Contributing columnist

Donna Kennedy was a features writer for The Press-Enterprise and is a former writing instructor. (Photo courtesy of Donna Kennedy)

I grew up at the Salton Sea. When I tell this to friends, they look at me with pity, picturing a shrinking lake surrounded by mud, fish bones and shabby trailers. But the 1950s and ’60s were idyllic years when the sea was safe and desert pristine. My younger sister and I learned to swim in a lake so salty we could float, and we built sand castles on the shore using tumbleweed twigs and barnacles for trim.

Our obsessive mother was busy building her castle, which began as a shack on the beach and became a thriving, but slightly ramshackle, seaside resort. For more than 40 years, city folk flocked to Helen’s Place to waterski and party at her Beach House restaurant, bar, marina, motel and campground. In the fall and spring, the Beach House became the SS Saltonia, an imaginary ship that traveled to the far corners of Mom’s imagination. My sister cooked and I waited tables and danced the cancan at her Saturday night extravaganzas.

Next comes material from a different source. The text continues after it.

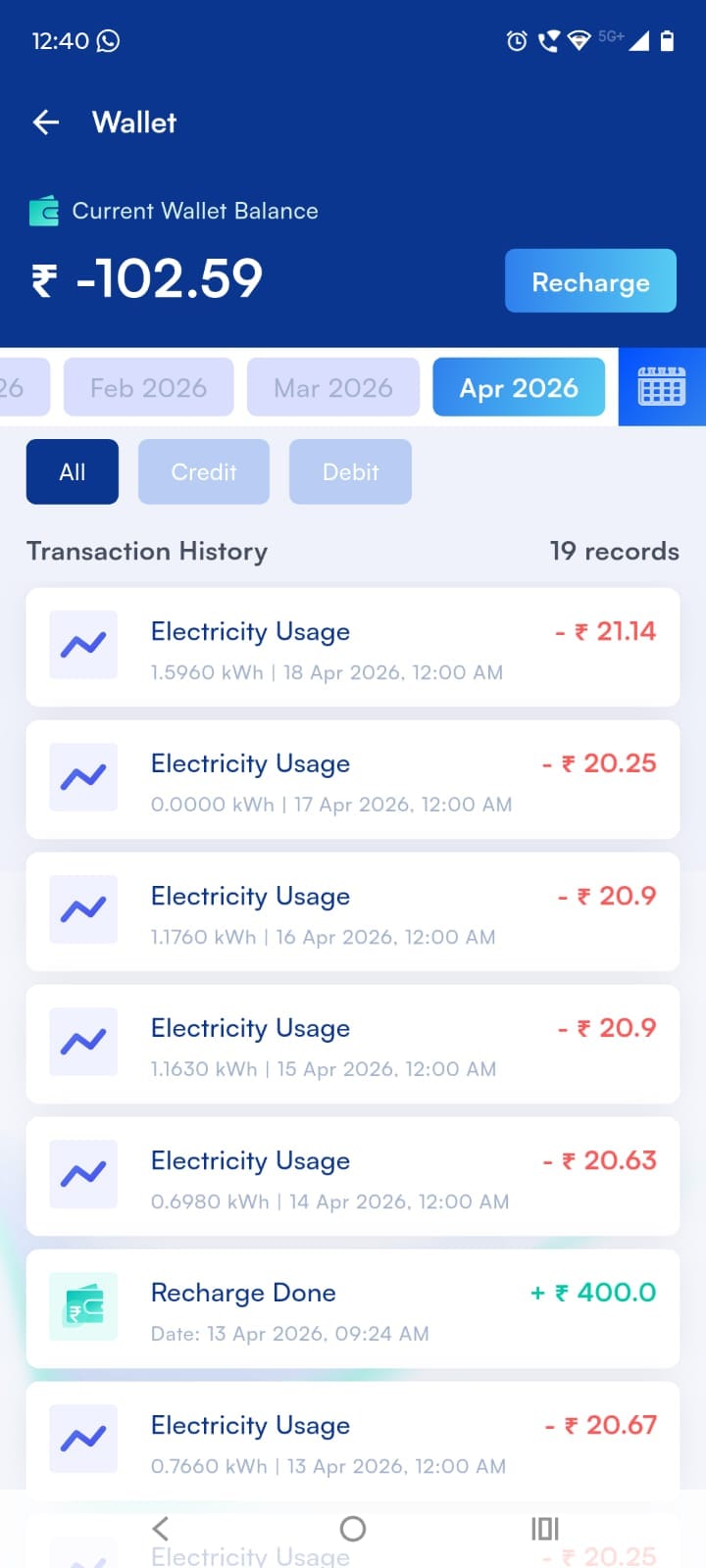Screen dimensions: 706x1568
Task: Open the calendar date picker icon
Action: point(662,387)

In her spare time, Mother produced a monthly newspaper, The Salton Seafarer, and wrote a book, “Salton Sea Story.” Anyone with questions about the sea was directed to Helen Burns.

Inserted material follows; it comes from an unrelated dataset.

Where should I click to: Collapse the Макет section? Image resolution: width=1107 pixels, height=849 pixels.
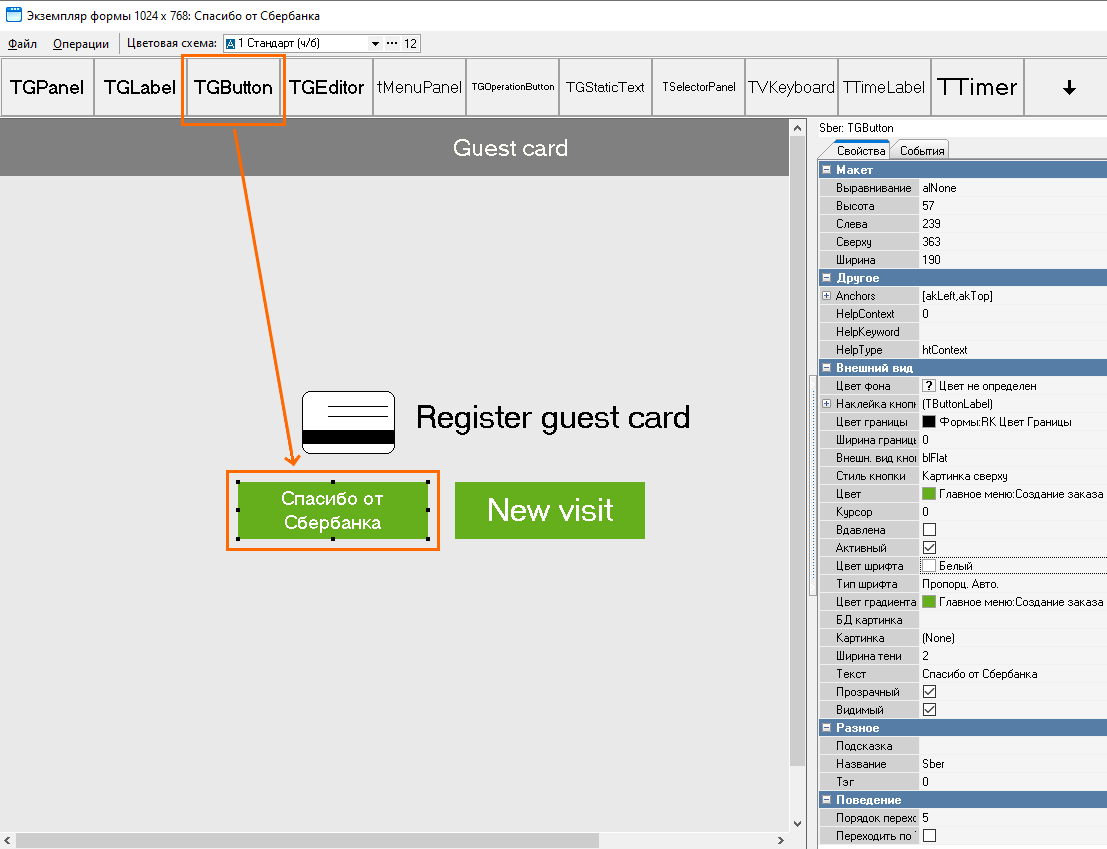pos(826,170)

But all that had disappeared, and my mother seemed mostly forgotten when my husband, Bill Linehan, gave me a nudge. Bill, a family history explorer, writer and editor, imagined a story about a heroic woman who had created a phenomenon at Salton Sea Beach that had vanished with the shoreline.

“Write a book,” he told me.

“No,” I said. “I lived it. That was enough.”

He persisted.

“I gave everything away!” I protested. After Mom’s death in 1994, I had hastily given the 40-year archive of Salton Seafarers to a woman who planned a museum. But nothing happened, and she and the newspapers disappeared.

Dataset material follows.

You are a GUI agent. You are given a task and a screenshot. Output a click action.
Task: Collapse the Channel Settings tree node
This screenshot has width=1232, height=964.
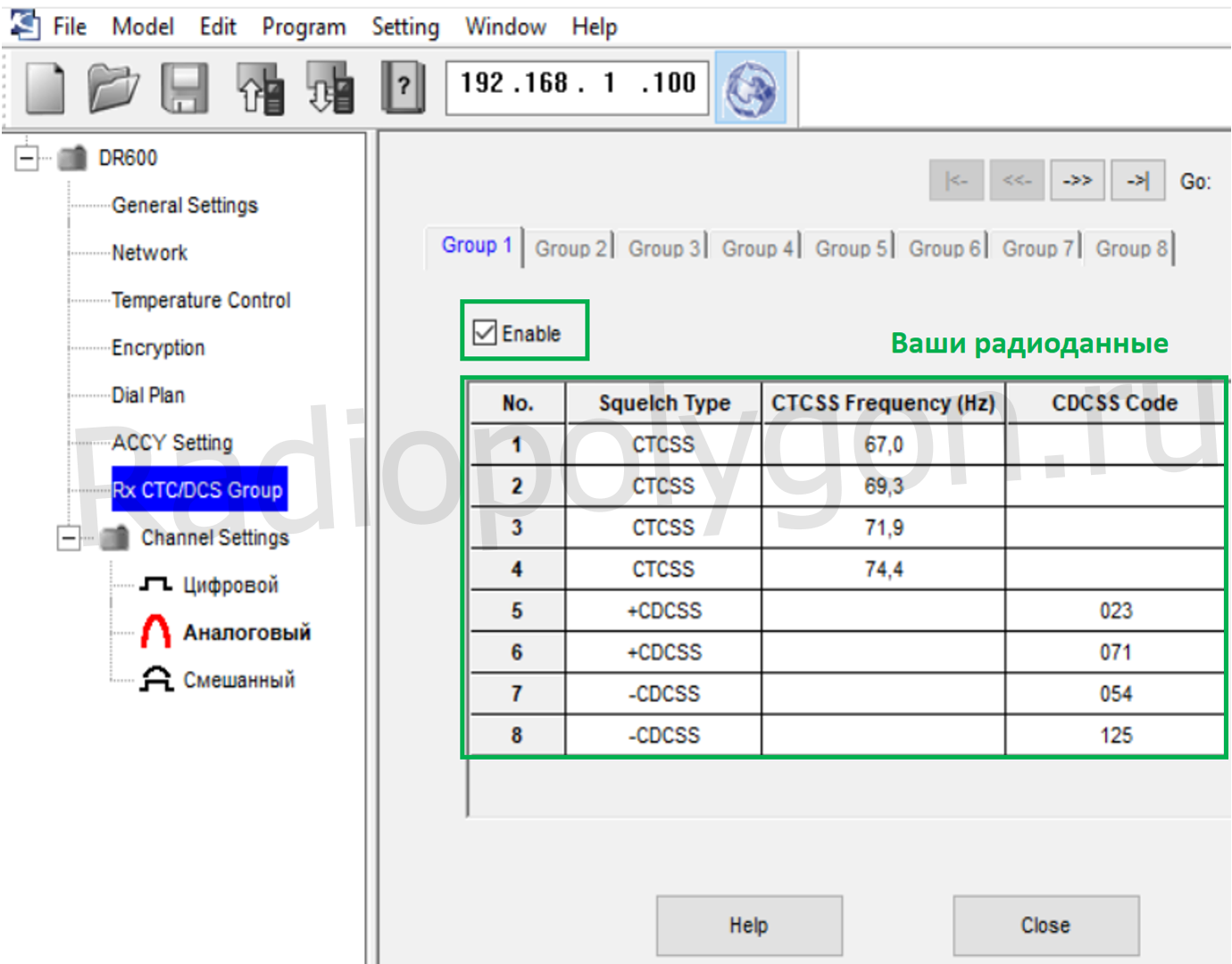68,538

“Besides,” I asked, “who would read a book like that?” I wanted to write fiction. Thirty-three years of journalism was enough nonfiction for me.

But I sighed and agreed to send query letters to agents and publishers. “If they sayno, can we forget about this?” I asked.

The agents weren’t interested.

“OK, you write it!” I finally said.

Bill was determined. Sagebrush Press in Yucca Valley had published his novel in 2011. Their interest was nonfiction history of the West, like prospectors, cattle and Death Valley. His 590-page novel of literary fiction was kind of Southwest, but it had been a stretch for them. But they were enthusiastic about our sea project and said yes.

Donna Kennedy teamed with husband Bill Linehan to write a book, “Queen of the Salton Sea: Helen Burns and Me,” filled with memories of her mother and their life by the eastern Riverside County lake. (Photo courtesy of Sagebrush Press)

The division of labor took care of itself. By 2013, most of my time and energy was devoted to raising Bill’s 7-year-old grand-twins, so he organized the project. For months, he painstakingly researched the land transactions of the 550 acres owned by Mom and my grandfather. He tracked down nearly all the old Salton Seafarers and accumulated color photos, maps and charts. I did interviews, made calls and wrote anecdotes of life with an eccentric mother. He remembered my old stories and asked me to write about times such as “that Halloween when the Hells Angels came” or “the year you won the Miss Salton Sea contest.” The book came in at 191 pages, which included 71 pages of photos, maps and charts.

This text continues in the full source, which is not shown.